The essayist and novelist Poe Ballantine ended up there the first time in 1994 much the same way he has ended up other places in his life—it seemed like a reasonable place to live at the time. Cheap rent. Walkable. Different enough.

Ballantine has been writing for many years. He’s written stories, essays and novels, some good enough to land in major anthologies (both Best American Essays and Best American Short Stories.) He’s not an unknown writer, but he isn’t on best-seller lists either. Many of his most ardent fans found him in the Sun magazine. Cheryl Strayed, a confessed admirer, wrote the introduction for his latest book.

After teaching English in Mexico, where he had met his wife and the eventual mother of his son, Ballantine came back to Chadron in 1999. He took jobs cooking and cleaning floors, writing four hours a day, trying to help his wife adapt to America.

Then Chadron State College math professor Steven Haataja suddenly went missing, and in an instant Chadron was in the national news.

After months of looking, a rancher found Haataja dead in the hills behind the college, his body burned and tied to a tree with extension cords, and just like that Ballantine had all the material he needed for the true-crime memoir “Love and Terror on the Howling Plains of Nowhere.”

The mysterious death of the math professor provides the drama in Ballantine’s book, and his stories about his immigrant Mexican wife and their young, possibly autistic, son provide the humor.

The book came out in September of this year, and Ballantine has quickly learned how small a population of 6,500 can get when you’re the subject of all the local gossip.

Haataja’s family and the cops are steadfast that it’s a suicide. Others believe it’s a murder. You’ll have to read it to see what side Ballantine’s on.

What are the people of Chadron saying about your book? It’s a small town. I’m sure they’ve been talking.

It’s a buzz that has me rattled. I was generally ignored, along with the four books I published, for the first eleven years I lived here. Now I’m center stage, the talk of the town. Everyone knows where I live. They drive by slowly, gawking. They stop and have me sign a book. Most of the talk is positive, even grateful. Some are outraged by injustice. Some are upset by the things I’ve said. I have been accosted. My house has been vandalized. I have been threatened with three lawsuits and a punch in the nose. I was confronted two weeks ago by a man nearly in tears who asked me why I had to go and write this book. Why, he wanted to know, couldn’t I have left the case alone?

You’ve lived in a lot of places. How are you finding staying in one place?

Itinerant travel has its appeal, but it’s pretty lonely. I was ready to quit roaming by my late thirties but I’d fixed my trajectory by putting every last dollar on the literary wheel of fortune. Being constantly broke, trapped in bottom-rung jobs, and regularly starting all over in a new town, I accidentally created a niche, one many thought that with interstates and franchises and college loans was no longer possible for a writer in America. Staying in one place has its advantages, especially now that I have a family. I have many friends and enjoy a good standing in the community, but I don’t belong here. My wife feels the same way. I don’t know where we belong, so Nowhere, for the time, will have to do.

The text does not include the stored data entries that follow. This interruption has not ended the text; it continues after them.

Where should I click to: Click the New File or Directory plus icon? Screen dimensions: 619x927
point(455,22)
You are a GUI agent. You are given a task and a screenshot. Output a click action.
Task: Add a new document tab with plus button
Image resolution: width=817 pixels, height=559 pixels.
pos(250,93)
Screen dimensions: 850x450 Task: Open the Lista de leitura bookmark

To build on that, you wrote “you have to be a special type of person to be content here.” Have you found any peace in Chadron?

There was peace before this book came out, and once the hubbub subsides, if I don’t get lynched, maybe there will be peace again. I like having my own kitchen, bookshelves, a garden, freight trains across the street, good neighbors, my son over there playing his piano. I don’t know about contentment. I’m used to contentment being a signal that I’m about to get slammed, so I’m dubious about contentment.

Are you the kind of writer who makes his major decisions with his writing in mind? Or have your moves been made more due to circumstance? Some artists are extremely calculating about these things.

I’ve had opportunities to go to places where I didn’t really want to go, Montreal for example. I could’ve probably written some edgy travelogue about Montreal and the crazy people with fur hats that I met on the bus and the lovely Canadian woman who lost her tooth in a loaf of bread, but I didn’t want to go to Montreal. My moves were almost always dictated by necessity: the need for work, cheap rent, a city small enough to negotiate on foot, but the material that came out of those moves, the people I met, the jobs I got, was as unpredictable and natural to me as I hope it is to my reader.

I know you’ve talked about it a lot, but can you explain the problems you had with Haataja’s family? And how you went on with the work after the sisters had expressed their desire for you to stop?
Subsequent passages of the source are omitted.